• WORK REQUEST: Write out each entry word for word.

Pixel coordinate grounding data

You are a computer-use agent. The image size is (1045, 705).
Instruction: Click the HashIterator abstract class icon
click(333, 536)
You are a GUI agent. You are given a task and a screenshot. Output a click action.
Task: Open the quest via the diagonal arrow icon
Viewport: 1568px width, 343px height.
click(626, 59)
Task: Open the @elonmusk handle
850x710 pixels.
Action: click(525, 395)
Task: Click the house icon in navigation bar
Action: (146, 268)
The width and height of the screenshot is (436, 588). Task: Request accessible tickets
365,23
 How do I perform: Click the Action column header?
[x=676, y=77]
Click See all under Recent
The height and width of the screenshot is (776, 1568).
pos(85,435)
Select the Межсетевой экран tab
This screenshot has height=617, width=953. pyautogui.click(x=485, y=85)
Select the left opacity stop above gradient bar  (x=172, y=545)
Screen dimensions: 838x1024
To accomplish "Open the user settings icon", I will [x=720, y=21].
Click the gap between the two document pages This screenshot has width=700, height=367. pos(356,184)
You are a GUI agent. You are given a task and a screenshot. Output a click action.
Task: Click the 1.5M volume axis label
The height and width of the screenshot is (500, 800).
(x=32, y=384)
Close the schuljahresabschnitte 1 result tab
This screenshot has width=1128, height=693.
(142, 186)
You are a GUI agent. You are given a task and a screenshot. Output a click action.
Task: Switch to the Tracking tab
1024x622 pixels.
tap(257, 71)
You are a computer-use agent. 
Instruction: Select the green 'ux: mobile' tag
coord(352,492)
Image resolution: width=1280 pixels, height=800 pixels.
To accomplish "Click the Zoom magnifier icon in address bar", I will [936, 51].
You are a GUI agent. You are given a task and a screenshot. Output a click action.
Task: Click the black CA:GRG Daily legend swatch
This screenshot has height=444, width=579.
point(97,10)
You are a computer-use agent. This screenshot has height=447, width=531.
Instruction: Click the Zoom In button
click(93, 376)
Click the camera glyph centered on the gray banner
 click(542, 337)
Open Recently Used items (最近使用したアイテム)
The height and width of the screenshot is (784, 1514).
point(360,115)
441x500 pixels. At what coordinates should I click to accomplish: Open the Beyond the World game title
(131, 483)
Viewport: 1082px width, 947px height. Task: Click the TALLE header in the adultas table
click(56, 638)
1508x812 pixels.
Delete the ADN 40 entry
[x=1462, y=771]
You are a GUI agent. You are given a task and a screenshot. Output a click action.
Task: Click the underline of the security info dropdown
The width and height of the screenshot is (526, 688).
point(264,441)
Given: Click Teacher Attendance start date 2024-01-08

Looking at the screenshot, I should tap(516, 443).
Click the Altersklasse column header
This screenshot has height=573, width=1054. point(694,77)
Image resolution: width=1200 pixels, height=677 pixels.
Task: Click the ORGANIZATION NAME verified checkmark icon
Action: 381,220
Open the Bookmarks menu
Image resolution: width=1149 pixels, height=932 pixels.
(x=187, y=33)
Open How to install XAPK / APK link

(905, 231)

• RESPONSE:
You are a computer-use agent. The image size is (1045, 705).
Instruction: Click the HashIterator abstract class icon
click(333, 536)
You are a GUI agent. You are given a task and a screenshot. Output a click action.
Task: Open the quest via the diagonal arrow icon
Viewport: 1568px width, 343px height.
click(626, 59)
Task: Open the @elonmusk handle
850x710 pixels.
Action: click(525, 395)
Task: Click the house icon in navigation bar
Action: (146, 268)
The width and height of the screenshot is (436, 588). Task: Request accessible tickets
365,23
 How do I perform: Click the Action column header?
[x=676, y=77]
Click See all under Recent
The height and width of the screenshot is (776, 1568).
pos(85,435)
Select the Межсетевой экран tab
This screenshot has height=617, width=953. pyautogui.click(x=485, y=85)
Select the left opacity stop above gradient bar  (x=172, y=545)
Screen dimensions: 838x1024
To accomplish "Open the user settings icon", I will [x=720, y=21].
Click the gap between the two document pages This screenshot has width=700, height=367. pos(356,184)
You are a GUI agent. You are given a task and a screenshot. Output a click action.
Task: Click the 1.5M volume axis label
The height and width of the screenshot is (500, 800).
(x=32, y=384)
Close the schuljahresabschnitte 1 result tab
This screenshot has width=1128, height=693.
(142, 186)
You are a GUI agent. You are given a task and a screenshot. Output a click action.
Task: Switch to the Tracking tab
1024x622 pixels.
tap(257, 71)
You are a computer-use agent. 
Instruction: Select the green 'ux: mobile' tag
coord(352,492)
Image resolution: width=1280 pixels, height=800 pixels.
To accomplish "Click the Zoom magnifier icon in address bar", I will [936, 51].
You are a GUI agent. You are given a task and a screenshot. Output a click action.
Task: Click the black CA:GRG Daily legend swatch
This screenshot has height=444, width=579.
point(97,10)
You are a computer-use agent. This screenshot has height=447, width=531.
Instruction: Click the Zoom In button
click(93, 376)
Click the camera glyph centered on the gray banner
 click(542, 337)
Open Recently Used items (最近使用したアイテム)
The height and width of the screenshot is (784, 1514).
point(360,115)
441x500 pixels. At what coordinates should I click to accomplish: Open the Beyond the World game title
(131, 483)
Viewport: 1082px width, 947px height. Task: Click the TALLE header in the adultas table
click(56, 638)
1508x812 pixels.
Delete the ADN 40 entry
[x=1462, y=771]
You are a GUI agent. You are given a task and a screenshot. Output a click action.
Task: Click the underline of the security info dropdown
The width and height of the screenshot is (526, 688).
point(264,441)
Given: Click Teacher Attendance start date 2024-01-08

Looking at the screenshot, I should tap(516, 443).
Click the Altersklasse column header
This screenshot has height=573, width=1054. point(694,77)
Image resolution: width=1200 pixels, height=677 pixels.
Task: Click the ORGANIZATION NAME verified checkmark icon
Action: 381,220
Open the Bookmarks menu
Image resolution: width=1149 pixels, height=932 pixels.
(x=187, y=33)
Open How to install XAPK / APK link

(905, 231)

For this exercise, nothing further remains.